**Alıştırma Yönergesi**
Panel haberinde "Panele Cumhurbaşkanı Yardımcısı" sözlerinin geçtiği yerden başlayın ve "Azevedo da katıldı." sözlerinden sonra durun. Bu bölümü değiştirmeden alıntılayın.

**Belge Bölümü**
^^^^^^^^
Maliye Hesap Uzmanları Vakfı (HUV) tarafından düzenlenen “Yeni Dünya Düzeninde Değişen Jeopolitik ve Ekonomik Dinamikler -Trump Politikalarının Türkiye’ye ve İş Dünyasına Etkileri” başlıklı panel bugün gerçekleştirildi.
Panele Cumhurbaşkanı Yardımcısı Cevdet Yılmaz, Birleşik Krallık eski Başbakanı Boris Johnson, Dünya Ticaret Örgütü Eski Genel Direktörü Roberto Azevedo da katıldı.
Maliye Hesap Uzmanları Vakfı (HUV) Başkanı Ahmet Eren ise Maliye Hesap Uzmanları Vakfı’nın düzenlediği panel ile güncel ekonomik gelişmeleri kamuoyunun dikkatine sunduğunu ifade etti.
Eren 2024’te Enflasyonla Mücadele ve Merkez Bankacılığı teması çerçevesinde makroekonomik istikrar anlayışlarını kapsamlı biçimde tartıştıklarını da kaydetti. Bu yılki panelin konusunun küresel ölçekte dikkat çekici bir gündemi ele aldığını vurgulayan Eren “Panel başlığımızın, ABD Başkanı Donald Trumpın ikinci kez göreve geleceğine dair güçlü beklentilerin konuşmaya başlandığı dönemden önce belirlenmiştir. Ancak özellikle Trump’ın 2 Nisan 2025 tarihinde yaptığı ve küresel yankı uyandıran açıklamalar bu kurguyu daha da güncel ve önemli hale getirdi. Trumpın küresel siyasi ve ekonomik sistem üzerinde yaratabileceği etkileri değerlendirmek bugün her zamankinden daha kıymetli. Bu doğrultuda alanında uluslararası itibara sahip çok kıymetli konuşmacılarla sizleri bir araya getirmekten büyük memnuniyet duymaktayız” dedi.
Panelde konuşan Cumhurbaşkanı Yardımcısı Cevdet Yılmaz, ABD’nin ticaret politikalarıyla korumacılık eğiliminin ivme kazandığını belirterek bu durumun uluslararası ticaretin yönünü belirgin bir biçimde etkilediğini söyledi. 2025 yılı itibarıyla küresel ekonomi de belirsizlik ortamının görüldüğünü ifade eden Yılmaz “20 Ocak 2025 tarihinde Sayın Donald Trump’ın ikinci kez ABD Başkanı olarak göreve başlaması, sadece ABD iç politikası açısından değil; aynı zamanda küresel ticaret düzeni bakımından da önemli yansımalar doğurmaktadır”dedi.
^^^^^^^^
**Ham Veriler**
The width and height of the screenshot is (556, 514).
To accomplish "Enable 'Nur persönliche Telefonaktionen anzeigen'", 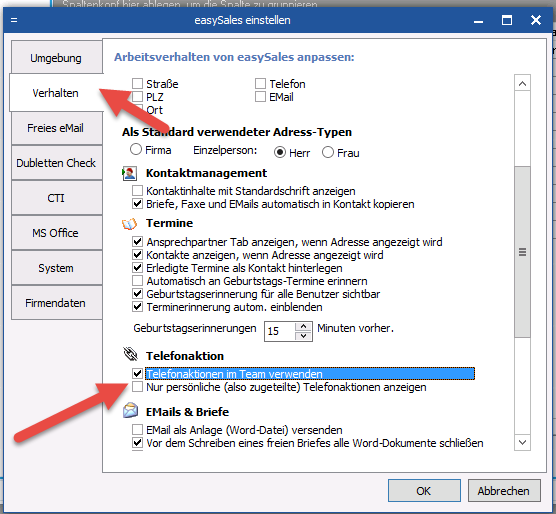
^^^^^^^^
**Tamamlanan Görev**
Panele Cumhurbaşkanı Yardımcısı Cevdet Yılmaz, Birleşik Krallık eski Başbakanı Boris Johnson, Dünya Ticaret Örgütü Eski Genel Direktörü Roberto Azevedo da katıldı.